Your instructions: Locate every line in the items below that contains the word "agent", and copy each of those lines.

The data:
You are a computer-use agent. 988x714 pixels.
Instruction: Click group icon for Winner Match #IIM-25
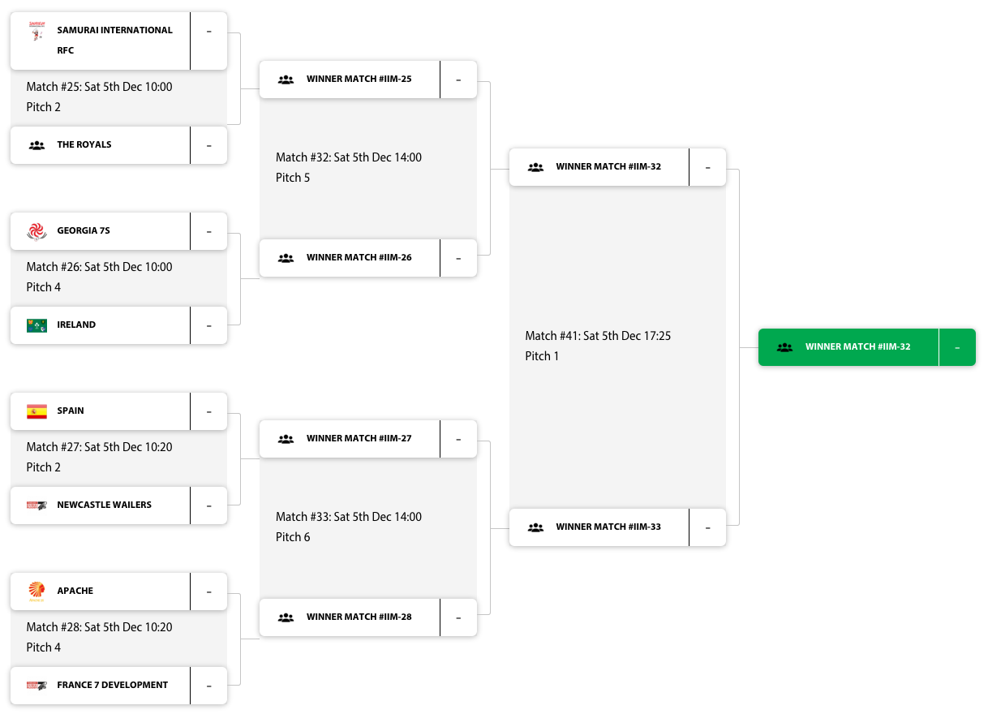click(286, 80)
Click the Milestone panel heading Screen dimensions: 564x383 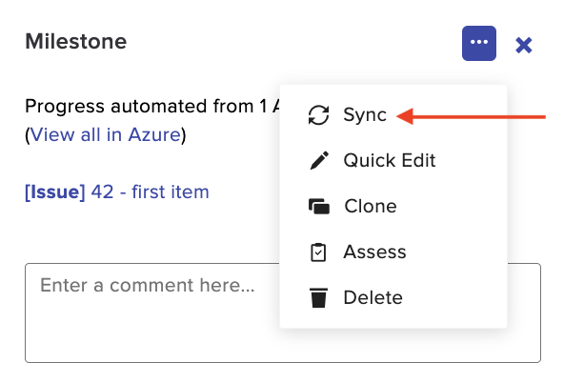tap(76, 41)
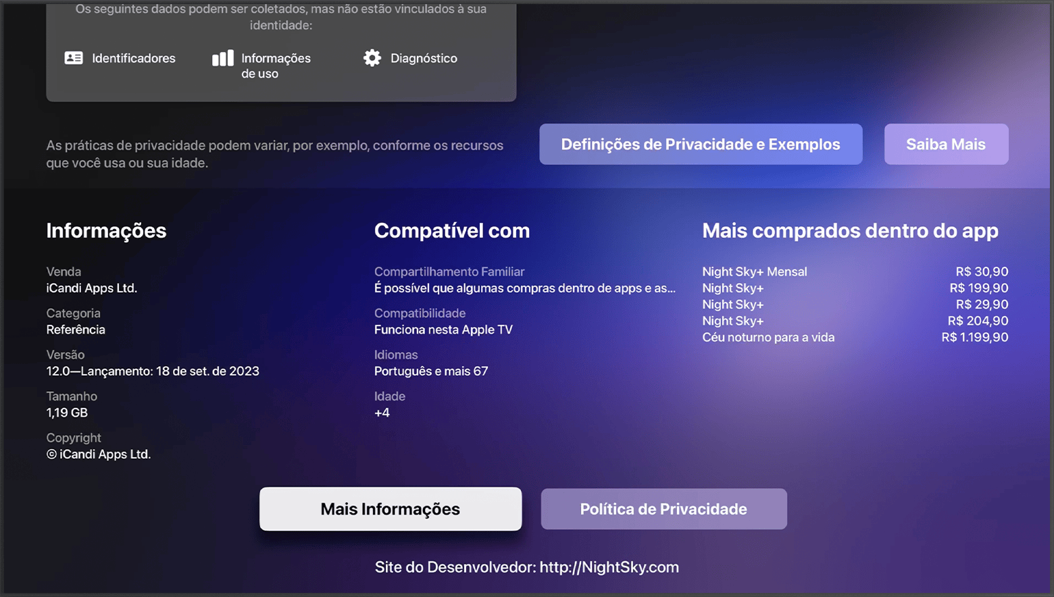Viewport: 1054px width, 597px height.
Task: Open Definições de Privacidade e Exemplos
Action: (x=701, y=144)
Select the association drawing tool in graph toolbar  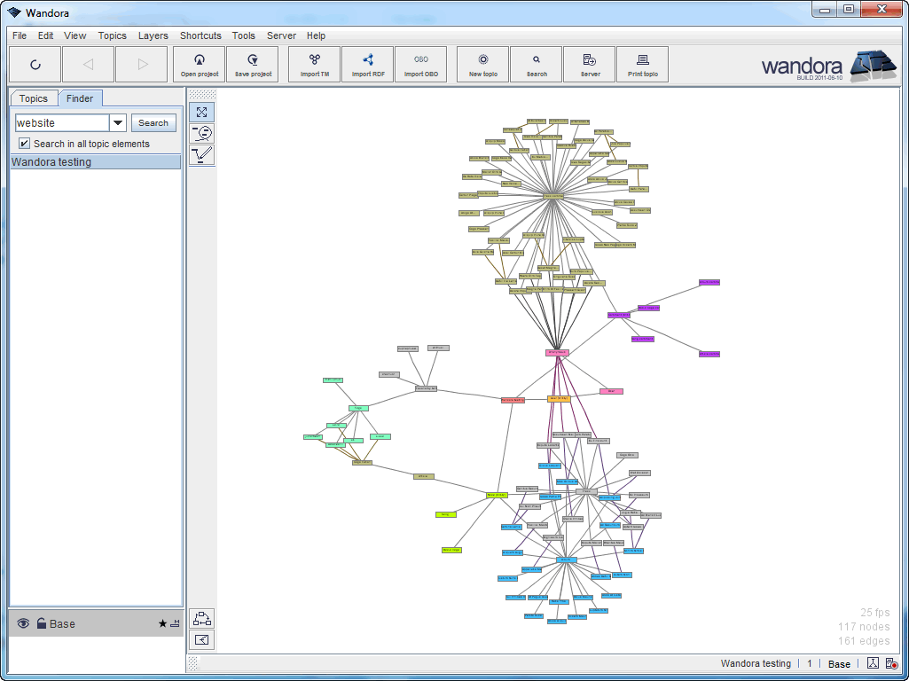click(201, 155)
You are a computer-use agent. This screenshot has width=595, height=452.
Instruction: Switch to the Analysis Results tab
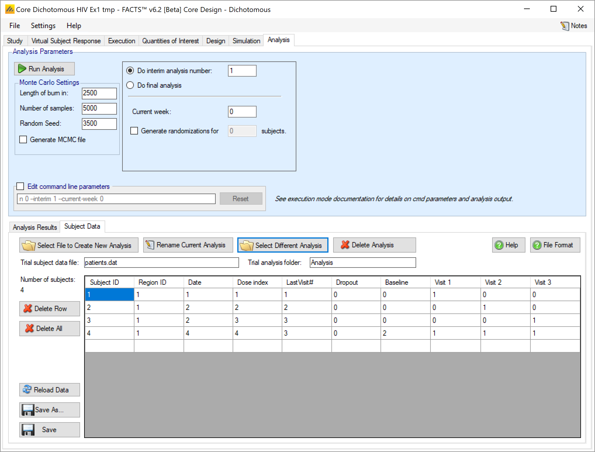pos(34,227)
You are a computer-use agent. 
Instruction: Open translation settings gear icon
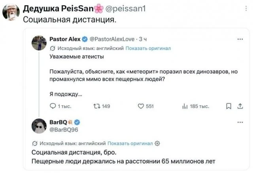pos(157,143)
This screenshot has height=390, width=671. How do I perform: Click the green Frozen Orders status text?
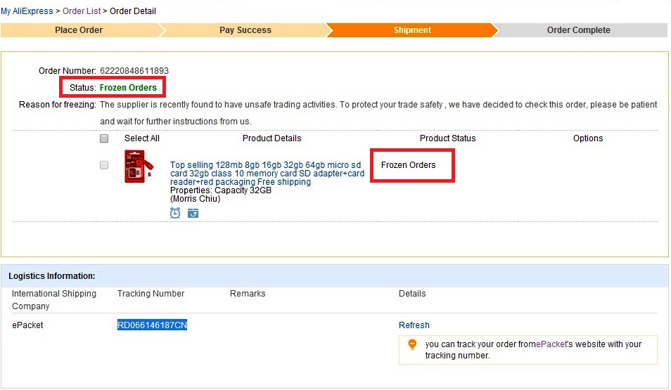(x=128, y=88)
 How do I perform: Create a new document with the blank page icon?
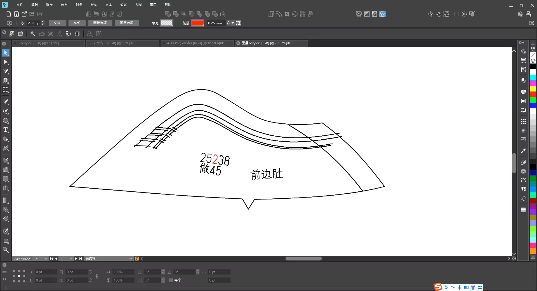click(x=8, y=14)
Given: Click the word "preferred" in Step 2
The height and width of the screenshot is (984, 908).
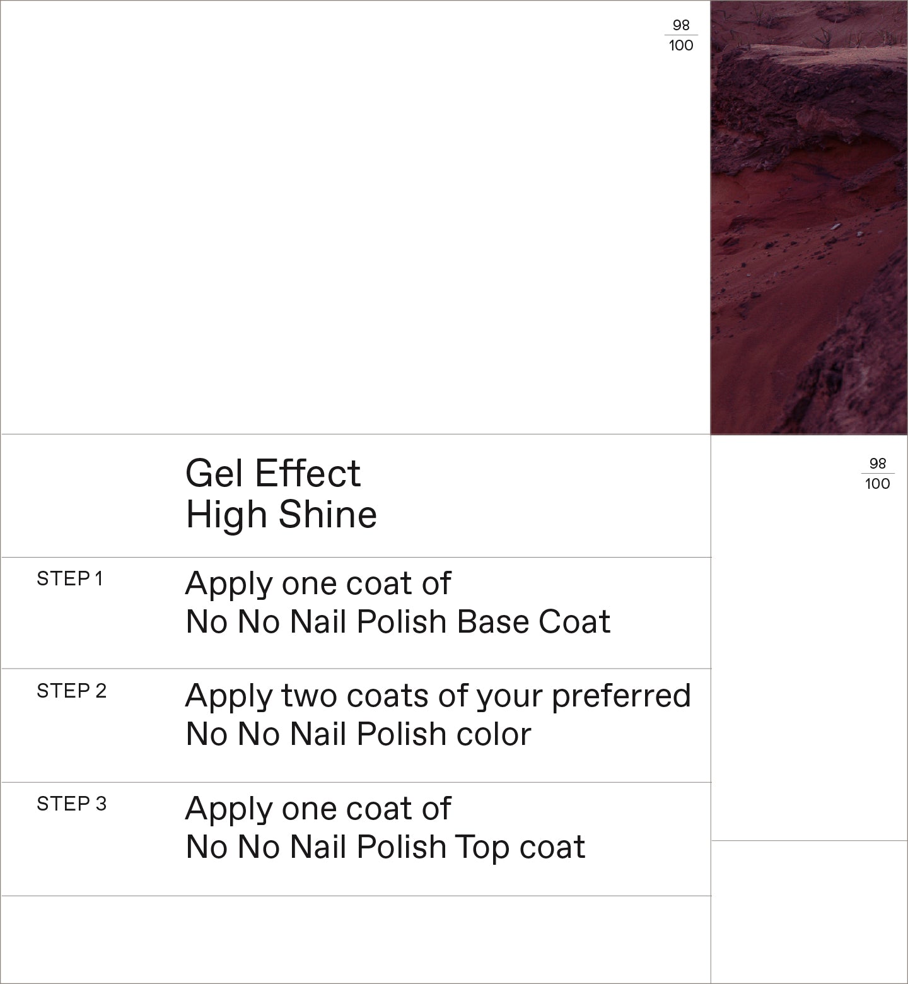Looking at the screenshot, I should [x=621, y=696].
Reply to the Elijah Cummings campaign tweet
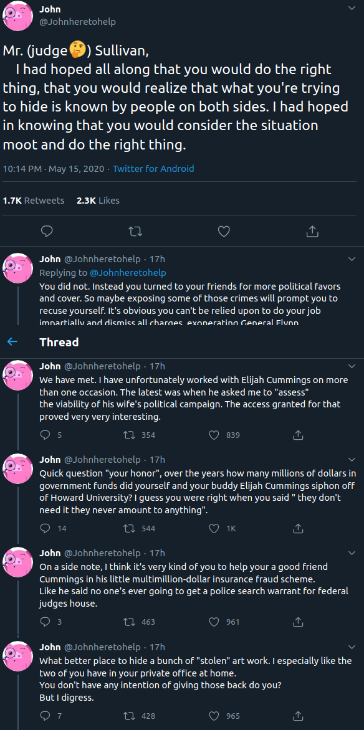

Answer:
You are a computer-use agent. 988x714 pixels.
You are a computer-use agent. This screenshot has width=595, height=452.
You are a computer-use agent. 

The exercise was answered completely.